By default the IdP checks all SAML metadata sources first then proceeds to the service registry if and only if no match is found. You can adjust this configuration to include only one of these options or reverse the order if desired, per the commented section in conf/cas-protocol.xml.

Configure Proxy Trust (Optional)

When the service provides a pgtUrl protocol parameter at ticket validation time and the service is authorized to proxy, the IdP attempts an HTTPS connection to that URL. (The IdP will immediately reject a non-HTTPS proxy callback URL.) The proxy callback endpoint must present a certificate that is trusted by the IdP, which requires explicit configuration; in other words, the IdP does not use the default Java truststore for trust material since that would not provide adequate security. The IdP configuration machinery for proxy trust is designed to force deployers to consider what hosts they trust.
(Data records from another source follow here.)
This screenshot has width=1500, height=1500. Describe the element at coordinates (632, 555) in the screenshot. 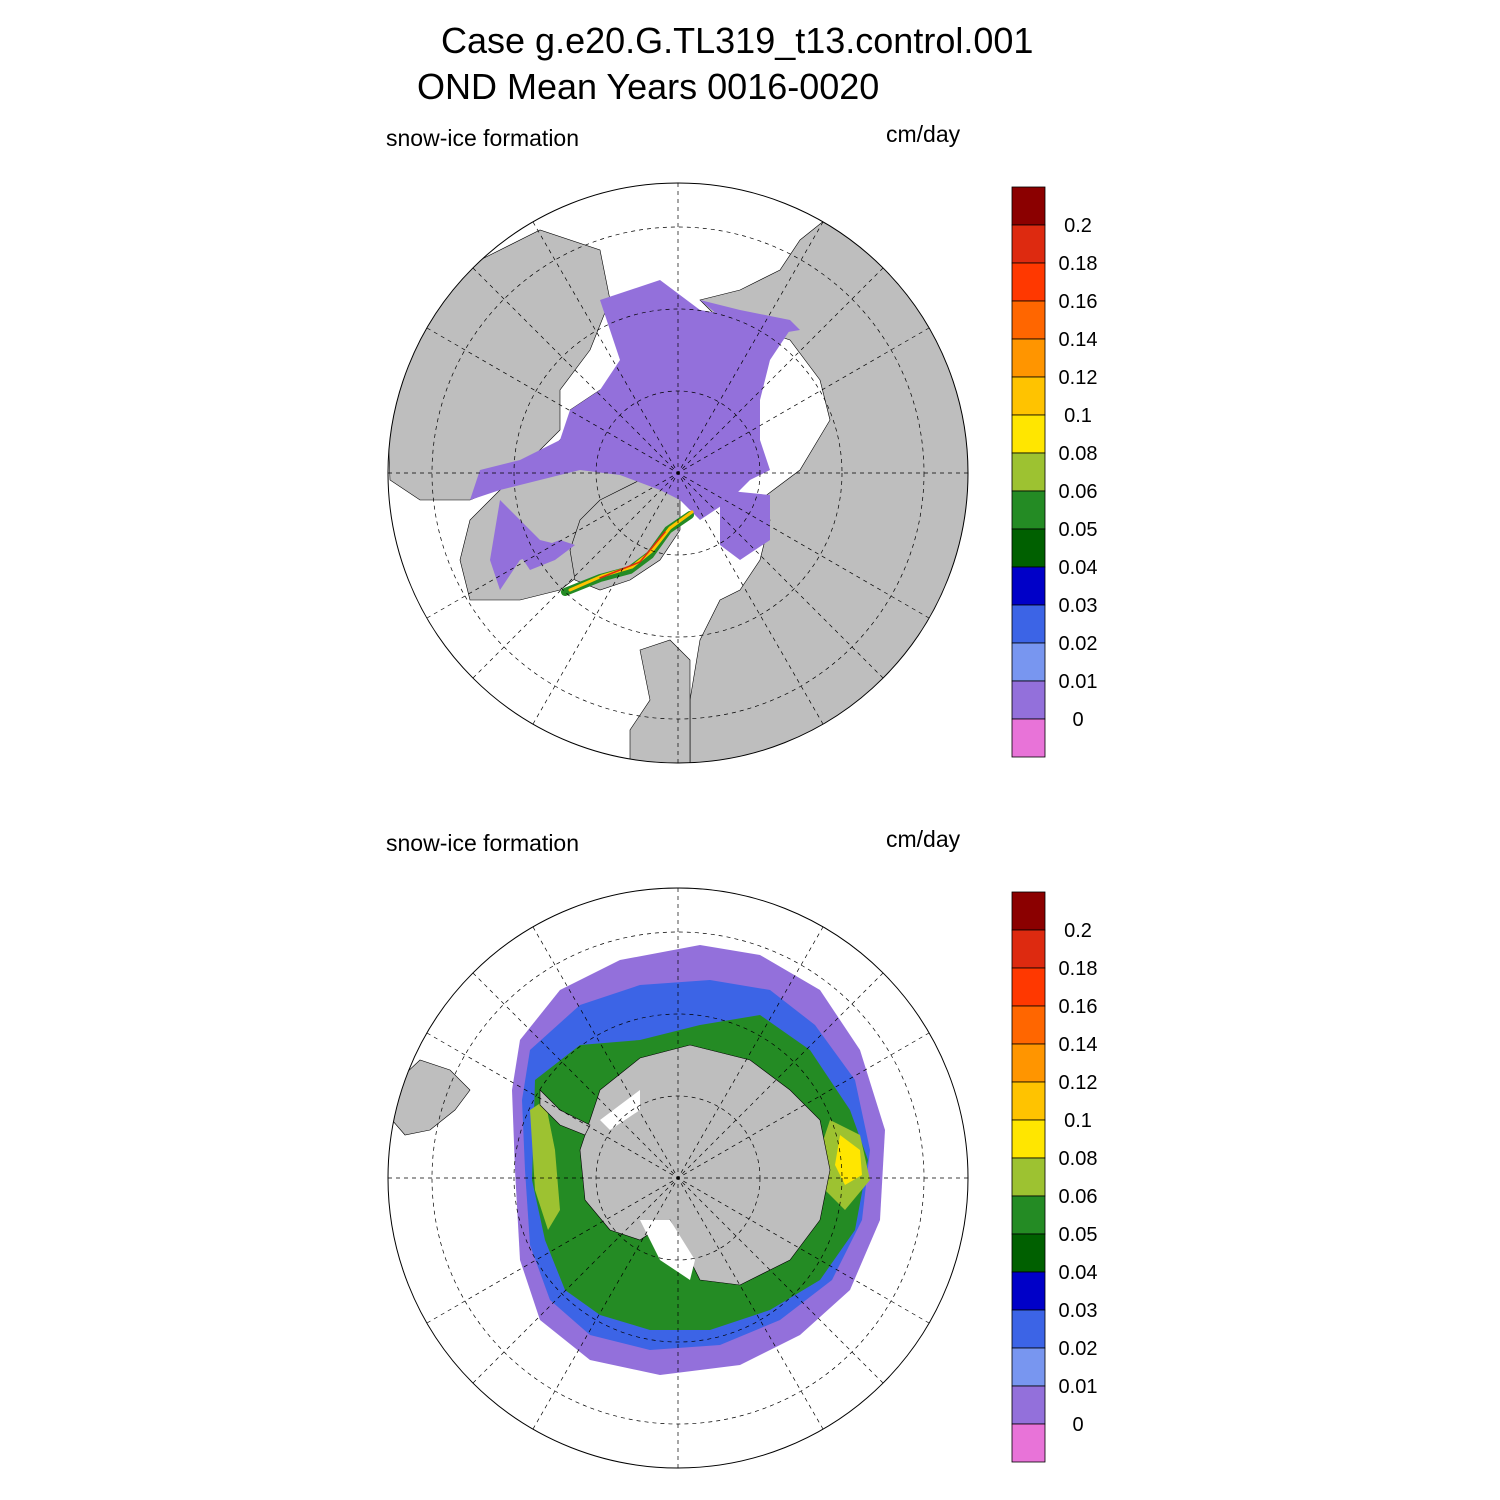

I see `north-high-formation-peak` at that location. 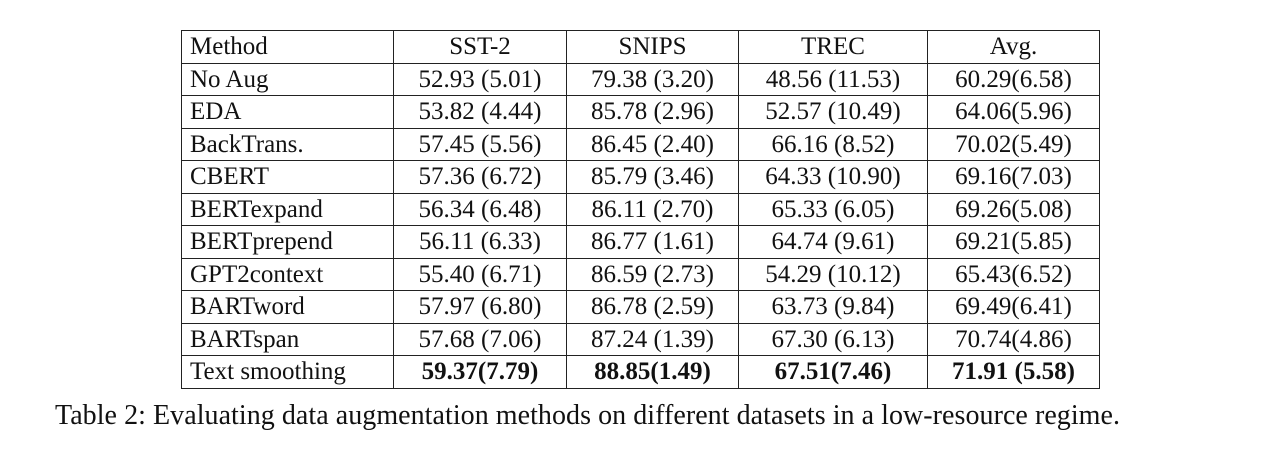 What do you see at coordinates (288, 210) in the screenshot?
I see `cell-method: BERTexpand` at bounding box center [288, 210].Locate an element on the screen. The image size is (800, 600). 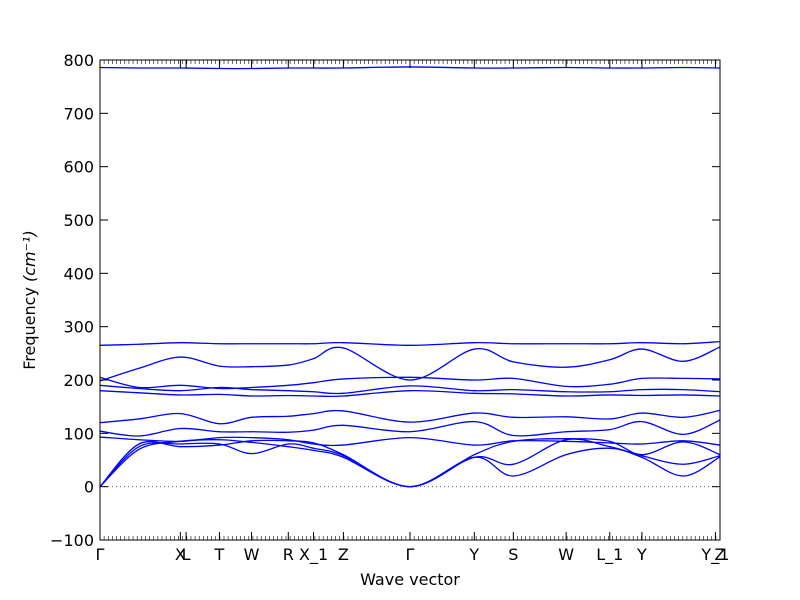
x-tick-label: R is located at coordinates (288, 554).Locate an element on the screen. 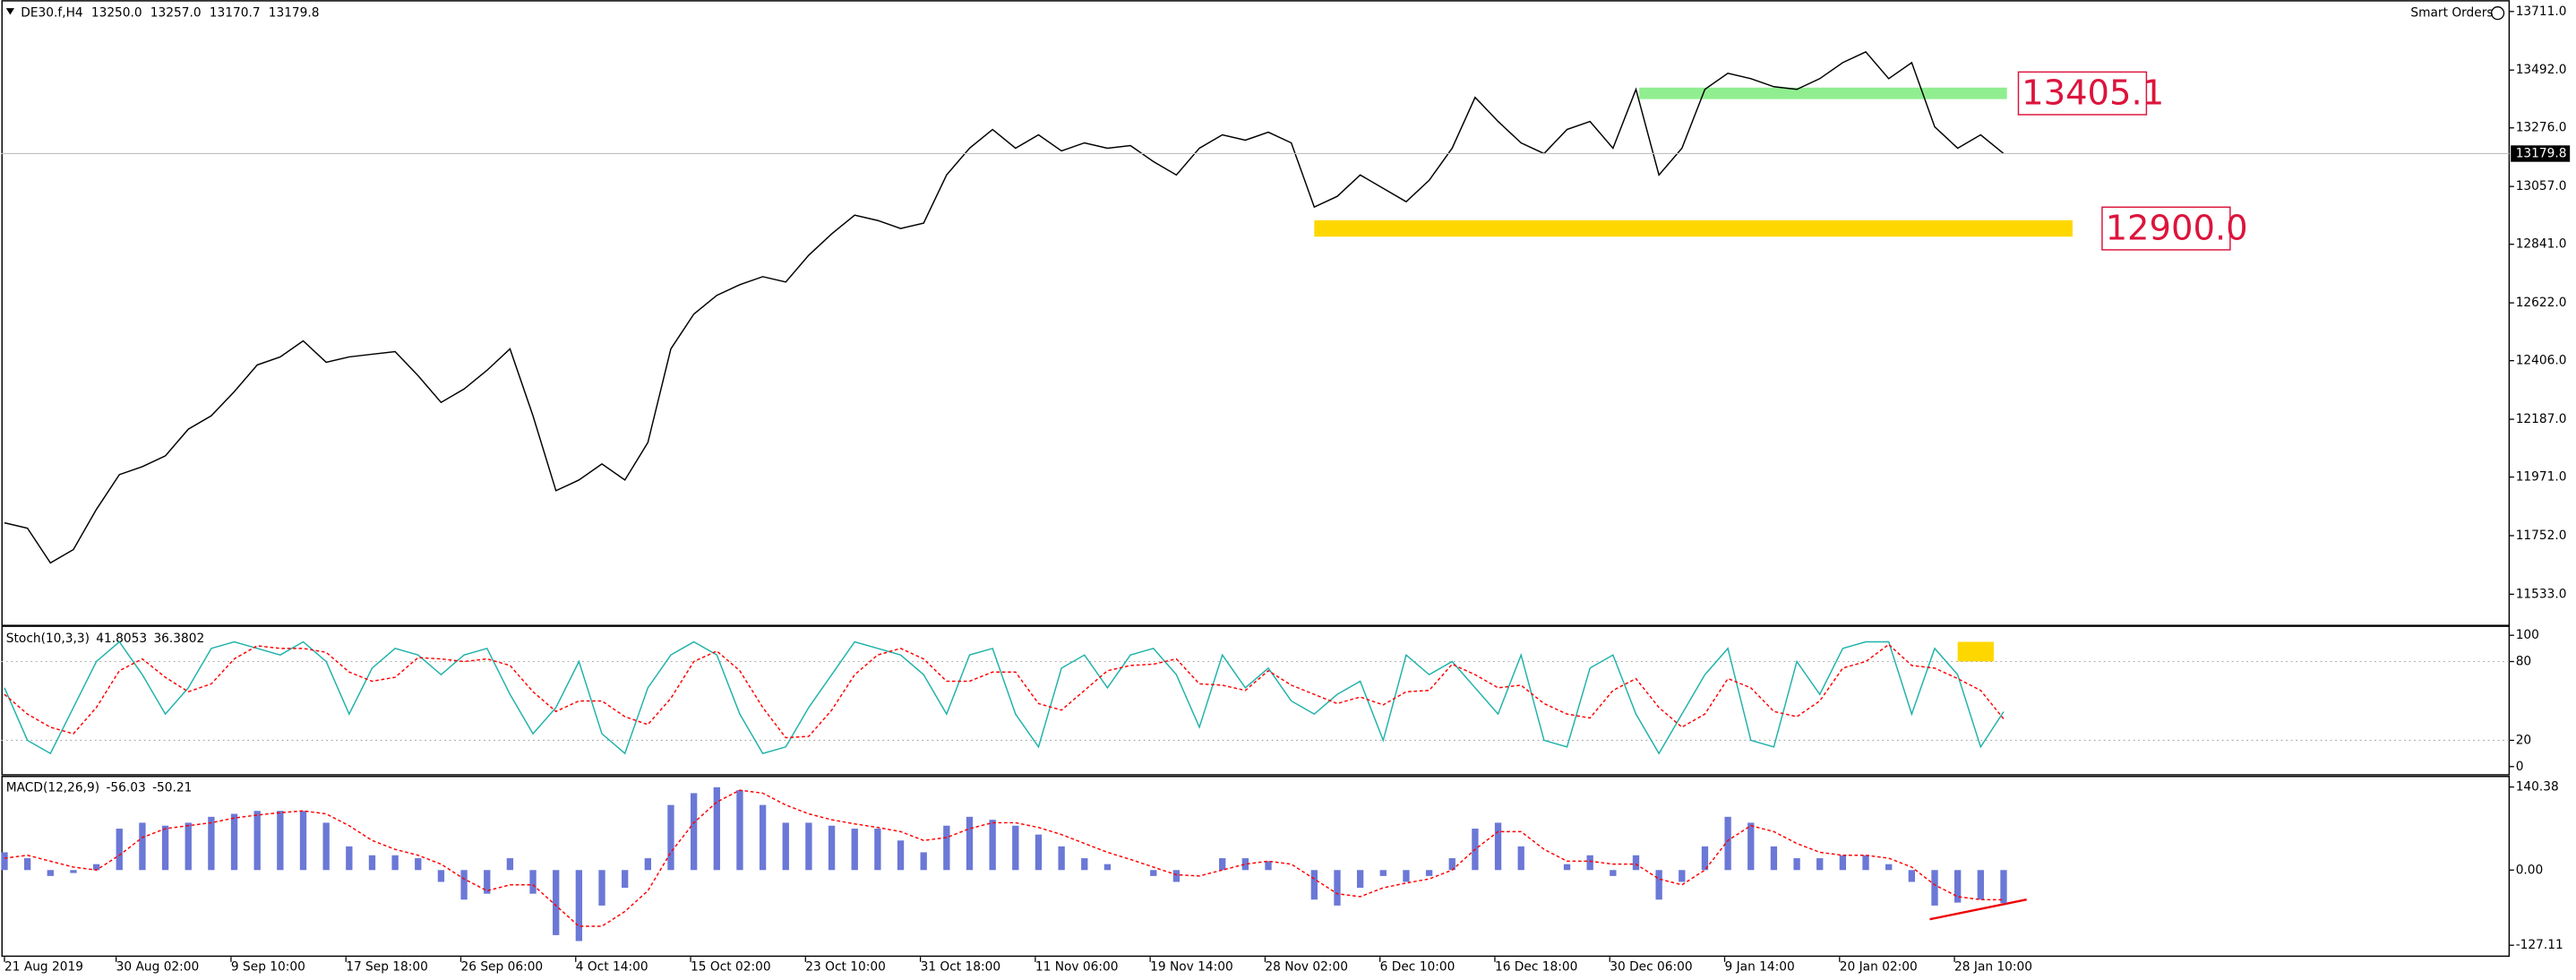  smart-orders: Smart Orders is located at coordinates (2452, 14).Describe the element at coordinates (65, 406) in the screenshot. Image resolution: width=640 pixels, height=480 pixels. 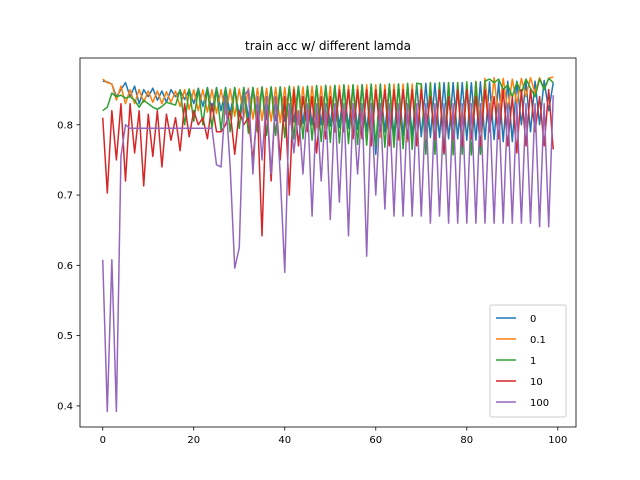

While this approach requires more effort, it is justified on a few counts:

  1. Proxying is a substantial increase in authorization afforded to a service.

  2. The callback endpoint receives a credential, so authentication and trust are paramount.

  3. TLS authentication is the sole authentication mechanism used to authenticate proxy callback endpoints.

Since certificate trust underpins the last point, it requires adequate treatment to garner meaningful security. The IdP offers two approaches to proxy trust configuration in order of decreasing security:

  1. Registration of service-specific end-entity certificates via SAML metadata

  2. PKIX validation of end-entity certificates based on a set of CA trust anchors, via cas-protocol.xml

The second approach only provides meaningful security when you have a small number of certificate authorities that issue Web server certificates with a high degree of identity vetting. If that requirement is not met, configuring end-entity certificates via metadata is the recommended approach.